[Exercise] Your response should match the records line for line.

*** Task inputs ***

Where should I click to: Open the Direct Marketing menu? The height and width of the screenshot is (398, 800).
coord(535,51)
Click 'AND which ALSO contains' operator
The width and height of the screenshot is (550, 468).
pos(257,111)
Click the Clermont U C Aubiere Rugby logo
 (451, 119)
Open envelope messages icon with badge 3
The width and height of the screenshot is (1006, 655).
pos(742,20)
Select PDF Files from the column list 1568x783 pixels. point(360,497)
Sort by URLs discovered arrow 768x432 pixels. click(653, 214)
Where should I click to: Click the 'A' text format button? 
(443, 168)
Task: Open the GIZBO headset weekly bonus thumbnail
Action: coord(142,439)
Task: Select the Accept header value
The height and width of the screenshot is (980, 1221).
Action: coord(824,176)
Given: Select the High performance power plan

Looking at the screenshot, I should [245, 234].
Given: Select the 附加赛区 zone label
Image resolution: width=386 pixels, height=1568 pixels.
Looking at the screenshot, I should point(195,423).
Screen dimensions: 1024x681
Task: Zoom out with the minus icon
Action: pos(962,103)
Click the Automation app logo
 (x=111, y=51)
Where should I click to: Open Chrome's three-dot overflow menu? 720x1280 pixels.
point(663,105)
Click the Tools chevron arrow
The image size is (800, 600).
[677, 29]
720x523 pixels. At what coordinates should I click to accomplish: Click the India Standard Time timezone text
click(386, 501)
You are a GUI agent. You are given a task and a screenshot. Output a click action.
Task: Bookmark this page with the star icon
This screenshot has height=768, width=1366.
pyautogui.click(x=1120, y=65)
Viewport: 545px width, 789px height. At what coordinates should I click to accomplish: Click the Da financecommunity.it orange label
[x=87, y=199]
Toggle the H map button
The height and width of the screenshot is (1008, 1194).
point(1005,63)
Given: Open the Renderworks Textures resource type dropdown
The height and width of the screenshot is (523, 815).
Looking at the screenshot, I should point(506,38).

*** End of Task inputs ***

[Output of the exercise]
Where should I click to: Open the Direct Marketing menu? The height and width of the screenshot is (398, 800).
coord(535,51)
Click 'AND which ALSO contains' operator
The width and height of the screenshot is (550, 468).
pos(257,111)
Click the Clermont U C Aubiere Rugby logo
 (451, 119)
Open envelope messages icon with badge 3
The width and height of the screenshot is (1006, 655).
pos(742,20)
Select PDF Files from the column list 1568x783 pixels. point(360,497)
Sort by URLs discovered arrow 768x432 pixels. click(653, 214)
Where should I click to: Click the 'A' text format button? 
(443, 168)
Task: Open the GIZBO headset weekly bonus thumbnail
Action: coord(142,439)
Task: Select the Accept header value
The height and width of the screenshot is (980, 1221).
Action: coord(824,176)
Given: Select the High performance power plan

Looking at the screenshot, I should [245, 234].
Given: Select the 附加赛区 zone label
Image resolution: width=386 pixels, height=1568 pixels.
Looking at the screenshot, I should point(195,423).
Screen dimensions: 1024x681
Task: Zoom out with the minus icon
Action: pos(962,103)
Click the Automation app logo
 (x=111, y=51)
Where should I click to: Open Chrome's three-dot overflow menu? 720x1280 pixels.
point(663,105)
Click the Tools chevron arrow
The image size is (800, 600).
[677, 29]
720x523 pixels. At what coordinates should I click to accomplish: Click the India Standard Time timezone text
click(386, 501)
You are a GUI agent. You are given a task and a screenshot. Output a click action.
Task: Bookmark this page with the star icon
This screenshot has height=768, width=1366.
pyautogui.click(x=1120, y=65)
Viewport: 545px width, 789px height. At what coordinates should I click to accomplish: Click the Da financecommunity.it orange label
[x=87, y=199]
Toggle the H map button
The height and width of the screenshot is (1008, 1194).
point(1005,63)
Given: Open the Renderworks Textures resource type dropdown
The height and width of the screenshot is (523, 815).
Looking at the screenshot, I should point(506,38).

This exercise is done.